図16を参照して、時刻t2において、制御信号SEQ_ONの論理レベルがハイレベルに遷移し、CMOS回路73の出力ノード(ノードN52)の電圧VSNINは、負側のアナログ用電源電圧VSNにより降下する。このとき、電圧VSNINがアナログ用電源電圧VSNを上回る期間、制御信号VGIN2の論理レベルはハイレベルに固定されているため、昇圧回路14の負側出力ノード(ノードN20)の電圧(負側ゲート電源電圧VGL)は、電圧VSNINに応じたプリチャージ電圧VPC2により降圧される。又、この間、制御信号SEQ_DC2の論理レベルはローレベルに固定されているため、
図15に示すように、基準電源電圧VCI2は昇圧回路14に供給されず、昇圧回路14は昇圧動作(負昇圧動作も含む)を行わない。
【0093】
続いて、時刻t3において、負側ゲート電源電圧VGLが、負側のアナログ用電源電圧VSNと略同値まで引き下げられると、制御信号SEQ_DC2はハイレベルに遷移する。これにより、昇圧回路14に対して基準電源電圧VCI2が供給され始め、昇圧回路14は昇圧動作を開始する。又、時刻t3において、負側ゲート電源電圧VGLが、負側のアナログ用電源電圧VSNと略同値まで引き下げられると、制御信号VGIN2はローレベルに遷移する。これにより、プリチャージ制御スイッチ74(Nチャネル型トランジスタMN40)はターンオフし、プリチャージ回路17による負側ゲート電源電圧VGLの降圧動作(プリチャージ)は終了する。
【0094】
時刻t3以降、昇圧回路14の昇圧動作により負側ゲート電源電圧VGLは、所定の電圧(例えば−15V)まで負昇圧される。又、
図15を参照して、通常の昇圧回路と同様に、負側ゲート電源電圧VGLが所定の電圧で安定した時刻t4において、正側ゲート電源電圧VGHは所定の電圧(例えば15V)まで負昇圧される。
【0095】
本実施の形態では、時刻t2から時刻t3の間、基準電源電圧VCI2の供給が行われないが、負側ゲート電源電圧VGLは、所定の電位(ここでは、負側のアナログ用電源電圧VSN(例えば−6V))まで降圧される。

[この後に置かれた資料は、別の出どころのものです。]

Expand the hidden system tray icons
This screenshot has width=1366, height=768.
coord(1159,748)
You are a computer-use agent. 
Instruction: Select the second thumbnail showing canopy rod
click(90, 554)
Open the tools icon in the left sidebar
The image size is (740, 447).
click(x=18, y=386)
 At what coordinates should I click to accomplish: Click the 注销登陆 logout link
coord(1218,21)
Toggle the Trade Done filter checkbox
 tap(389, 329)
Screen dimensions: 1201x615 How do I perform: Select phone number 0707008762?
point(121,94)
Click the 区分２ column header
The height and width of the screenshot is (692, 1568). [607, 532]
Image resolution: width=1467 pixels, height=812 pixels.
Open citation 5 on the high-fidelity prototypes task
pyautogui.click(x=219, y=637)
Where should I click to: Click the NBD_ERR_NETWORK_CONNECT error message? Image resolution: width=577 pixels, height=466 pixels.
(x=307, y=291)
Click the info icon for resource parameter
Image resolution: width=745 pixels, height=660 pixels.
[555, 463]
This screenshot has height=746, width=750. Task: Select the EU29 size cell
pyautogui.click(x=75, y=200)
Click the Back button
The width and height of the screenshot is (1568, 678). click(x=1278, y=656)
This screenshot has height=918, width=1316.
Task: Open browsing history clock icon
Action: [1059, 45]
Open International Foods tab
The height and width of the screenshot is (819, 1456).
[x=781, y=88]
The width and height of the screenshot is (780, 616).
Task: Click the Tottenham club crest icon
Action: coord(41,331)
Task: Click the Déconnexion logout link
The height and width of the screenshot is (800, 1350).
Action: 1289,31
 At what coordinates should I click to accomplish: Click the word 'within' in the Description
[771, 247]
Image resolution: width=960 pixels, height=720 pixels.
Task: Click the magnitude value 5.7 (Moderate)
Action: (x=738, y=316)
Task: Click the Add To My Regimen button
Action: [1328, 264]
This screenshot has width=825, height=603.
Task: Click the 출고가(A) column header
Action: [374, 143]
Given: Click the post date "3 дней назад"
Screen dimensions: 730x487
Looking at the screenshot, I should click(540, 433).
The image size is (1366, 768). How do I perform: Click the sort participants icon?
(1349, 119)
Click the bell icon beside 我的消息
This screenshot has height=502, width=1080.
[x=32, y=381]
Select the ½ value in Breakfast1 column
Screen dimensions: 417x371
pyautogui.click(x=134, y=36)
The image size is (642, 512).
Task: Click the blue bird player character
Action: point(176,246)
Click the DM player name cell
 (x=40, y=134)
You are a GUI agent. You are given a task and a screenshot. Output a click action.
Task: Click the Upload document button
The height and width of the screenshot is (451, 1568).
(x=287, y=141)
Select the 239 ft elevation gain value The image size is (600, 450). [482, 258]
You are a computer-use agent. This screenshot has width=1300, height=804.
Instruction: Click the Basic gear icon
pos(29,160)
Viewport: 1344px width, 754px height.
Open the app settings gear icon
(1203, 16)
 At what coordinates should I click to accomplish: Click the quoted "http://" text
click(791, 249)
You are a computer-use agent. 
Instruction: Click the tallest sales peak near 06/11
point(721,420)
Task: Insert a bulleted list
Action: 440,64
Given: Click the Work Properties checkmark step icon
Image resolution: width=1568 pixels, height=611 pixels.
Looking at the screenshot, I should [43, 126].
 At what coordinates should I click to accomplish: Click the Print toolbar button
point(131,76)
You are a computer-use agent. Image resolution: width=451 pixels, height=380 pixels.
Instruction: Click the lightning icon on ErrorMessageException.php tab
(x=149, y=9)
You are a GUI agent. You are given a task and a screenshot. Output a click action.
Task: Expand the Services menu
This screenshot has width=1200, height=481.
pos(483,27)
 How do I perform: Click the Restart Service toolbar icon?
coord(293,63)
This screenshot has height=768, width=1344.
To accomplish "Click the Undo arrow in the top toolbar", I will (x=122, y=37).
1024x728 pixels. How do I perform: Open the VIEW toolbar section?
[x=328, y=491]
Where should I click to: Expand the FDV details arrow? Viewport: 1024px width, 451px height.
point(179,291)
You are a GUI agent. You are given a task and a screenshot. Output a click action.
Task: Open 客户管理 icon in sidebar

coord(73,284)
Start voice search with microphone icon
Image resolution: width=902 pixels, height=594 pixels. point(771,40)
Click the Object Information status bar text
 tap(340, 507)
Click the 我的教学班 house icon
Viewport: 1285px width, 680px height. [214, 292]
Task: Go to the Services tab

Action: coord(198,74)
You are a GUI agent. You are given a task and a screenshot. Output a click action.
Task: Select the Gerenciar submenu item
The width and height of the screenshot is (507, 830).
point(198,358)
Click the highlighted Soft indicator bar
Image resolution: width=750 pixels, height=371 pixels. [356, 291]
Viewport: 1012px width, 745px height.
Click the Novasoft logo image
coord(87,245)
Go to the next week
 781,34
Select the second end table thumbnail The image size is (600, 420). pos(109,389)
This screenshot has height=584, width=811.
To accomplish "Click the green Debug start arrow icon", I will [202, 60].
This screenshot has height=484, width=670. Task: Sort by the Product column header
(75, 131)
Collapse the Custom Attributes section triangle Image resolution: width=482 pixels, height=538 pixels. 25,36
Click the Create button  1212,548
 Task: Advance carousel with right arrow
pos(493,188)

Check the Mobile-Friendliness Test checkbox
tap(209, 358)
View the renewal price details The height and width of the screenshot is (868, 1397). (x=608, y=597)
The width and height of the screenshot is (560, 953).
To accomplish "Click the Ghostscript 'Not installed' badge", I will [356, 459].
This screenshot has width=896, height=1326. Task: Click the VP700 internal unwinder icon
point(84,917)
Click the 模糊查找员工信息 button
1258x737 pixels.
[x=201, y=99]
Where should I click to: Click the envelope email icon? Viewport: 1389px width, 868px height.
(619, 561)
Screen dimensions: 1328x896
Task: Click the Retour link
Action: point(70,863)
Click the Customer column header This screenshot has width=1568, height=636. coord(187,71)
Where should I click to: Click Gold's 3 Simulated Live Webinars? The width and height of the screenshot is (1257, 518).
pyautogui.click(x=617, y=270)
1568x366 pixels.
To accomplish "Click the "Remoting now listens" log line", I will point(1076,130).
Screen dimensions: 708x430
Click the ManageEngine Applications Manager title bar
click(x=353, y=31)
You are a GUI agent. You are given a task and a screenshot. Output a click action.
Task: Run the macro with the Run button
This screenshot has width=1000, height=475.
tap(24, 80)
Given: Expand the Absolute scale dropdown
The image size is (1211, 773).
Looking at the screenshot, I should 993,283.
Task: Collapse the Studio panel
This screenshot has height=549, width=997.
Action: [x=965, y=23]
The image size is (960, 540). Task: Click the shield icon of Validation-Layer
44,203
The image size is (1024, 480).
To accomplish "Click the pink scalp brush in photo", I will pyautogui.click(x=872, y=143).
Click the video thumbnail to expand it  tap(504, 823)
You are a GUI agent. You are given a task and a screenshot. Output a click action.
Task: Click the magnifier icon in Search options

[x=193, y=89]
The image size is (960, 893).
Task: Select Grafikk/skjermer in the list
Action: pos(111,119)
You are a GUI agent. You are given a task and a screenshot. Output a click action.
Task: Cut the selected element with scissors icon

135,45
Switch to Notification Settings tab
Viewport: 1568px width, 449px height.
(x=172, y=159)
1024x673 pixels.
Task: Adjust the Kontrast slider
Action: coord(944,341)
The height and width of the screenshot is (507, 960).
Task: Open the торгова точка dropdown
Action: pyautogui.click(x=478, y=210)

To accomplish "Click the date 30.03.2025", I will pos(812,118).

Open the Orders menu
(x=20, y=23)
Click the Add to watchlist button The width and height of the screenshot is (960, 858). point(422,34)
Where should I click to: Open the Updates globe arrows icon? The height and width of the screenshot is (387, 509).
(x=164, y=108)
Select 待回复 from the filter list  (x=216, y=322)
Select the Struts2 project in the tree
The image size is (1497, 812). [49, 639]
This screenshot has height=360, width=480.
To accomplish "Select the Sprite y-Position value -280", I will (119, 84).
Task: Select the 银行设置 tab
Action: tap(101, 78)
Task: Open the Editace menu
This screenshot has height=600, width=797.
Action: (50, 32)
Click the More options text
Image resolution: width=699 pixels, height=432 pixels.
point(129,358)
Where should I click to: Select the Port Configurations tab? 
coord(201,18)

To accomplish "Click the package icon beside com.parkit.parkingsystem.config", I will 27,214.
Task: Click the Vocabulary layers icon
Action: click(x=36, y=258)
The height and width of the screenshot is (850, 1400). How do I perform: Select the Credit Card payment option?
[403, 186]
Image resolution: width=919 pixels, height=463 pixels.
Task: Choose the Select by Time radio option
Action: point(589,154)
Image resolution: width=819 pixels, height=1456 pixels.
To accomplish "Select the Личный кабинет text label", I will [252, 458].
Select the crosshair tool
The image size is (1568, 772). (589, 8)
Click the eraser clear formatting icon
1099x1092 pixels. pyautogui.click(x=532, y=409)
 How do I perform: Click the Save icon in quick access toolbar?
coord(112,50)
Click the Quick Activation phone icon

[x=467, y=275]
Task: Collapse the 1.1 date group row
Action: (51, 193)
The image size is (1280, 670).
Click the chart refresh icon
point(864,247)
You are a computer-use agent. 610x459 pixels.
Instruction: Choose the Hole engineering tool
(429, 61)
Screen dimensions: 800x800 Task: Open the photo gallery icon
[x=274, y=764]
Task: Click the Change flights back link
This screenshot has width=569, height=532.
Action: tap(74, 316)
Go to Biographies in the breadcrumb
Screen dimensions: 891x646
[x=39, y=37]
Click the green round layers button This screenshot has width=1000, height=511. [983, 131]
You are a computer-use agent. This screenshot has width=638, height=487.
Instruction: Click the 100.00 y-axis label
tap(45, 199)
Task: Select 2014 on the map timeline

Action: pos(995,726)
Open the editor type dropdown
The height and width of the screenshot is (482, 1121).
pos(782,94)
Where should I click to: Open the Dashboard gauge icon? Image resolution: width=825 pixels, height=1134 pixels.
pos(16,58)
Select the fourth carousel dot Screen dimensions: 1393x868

このため、立ち下がり時間の短い基準電源電圧VCI2が時刻t3に供給され始めても、基準電源電圧VCI2が負側ゲート電源電圧VGLを下回ることはない。この結果、昇圧回路14内の昇圧用スイッチSW21〜SW24の基板電位VPが、負側ゲート電源電圧VGLよりも低い場合においても、昇圧用スイッチSW21〜SW24における寄生トランジスタがターンオンすることがなくなり、ラッチアップの発生が抑制される。
【0096】
又、本実施の形態におけるプリチャージ回路17は、負側ゲート電源電圧VGLの大きさに応じて、基準電源電圧VCI2の生成開始及び昇圧回路14の昇圧開始を制御する。このため、第3の実施の形態で必要とした制御信号生成回路12からの制御信号SEQ_DC2、VGIN2が不要となる。
【0097】
以上のように、本発明によれば、ドライバIC1に搭載された内部回路によって起動時における昇圧回路のラッチアップを防止できるため、ショットキーバリアダイオードのような外付け素子を必要としない。このため、実装面積やコストの増大を抑制しつつドライバICの起動時におけるラッチアップの発生を防止することが可能となる。
【0098】
又、基準電源電圧VCI1、VCI2の供給前に、外部電源から供給されるアナログ用電源電圧VSP又はアナログ用電源電圧VSNを利用して、正側ゲート電源電圧VGHの昇圧、又は負側ゲート電源電圧VGLの負昇圧を行っているため、ゲート電源電圧VGH、VGLが所望の値で安定するまでの時間が従来よりも短縮される。
【0099】
更に、本発明では、ゲート電源電圧VGH、VGLの一方(例えば正側ゲート電源電圧VGH)の昇圧開始時におけるラッチアップを防止する際、他方(例えば負側ゲート電源電圧VGL)は従来通りの動作により昇圧され得る。すなわち、本発明によれば、上述したラッチアップを防止する構成は、ゲート電源電圧VGH、VGLの一方に組み込めばよく、他方を制御する構成を変更する必要はない。
【0100】
以上、本発明の実施の形態を詳述してきたが、具体的な構成は上述の実施の形態に限られるものではなく、本発明の要旨を逸脱しない範囲の変更があっても本発明に含まれる。例えば、上述の実施の形態では、基準電源電圧VCI1、VCI2が内部回路であるアナログ用電源回路13によって生成されているが、これに限らず、外部電源から供給されても構わない。ただし、基準電源電圧VCI1、VCI2の供給タイミングは、上述のタイミングである必要があることは言うまでもない。
【0101】
又、上述の実施の形態では、表示パネル2を駆動するドライバICに利用される集積回路装置を一例としたが、これに限らない。出力電圧を基準電源電圧の供給よりも前に昇圧(負昇圧を含む)し、昇圧開始時におけるラッチアップを防止できれば、他の装置(例えば、メモリセルを駆動するドライバIC)にも適用できる。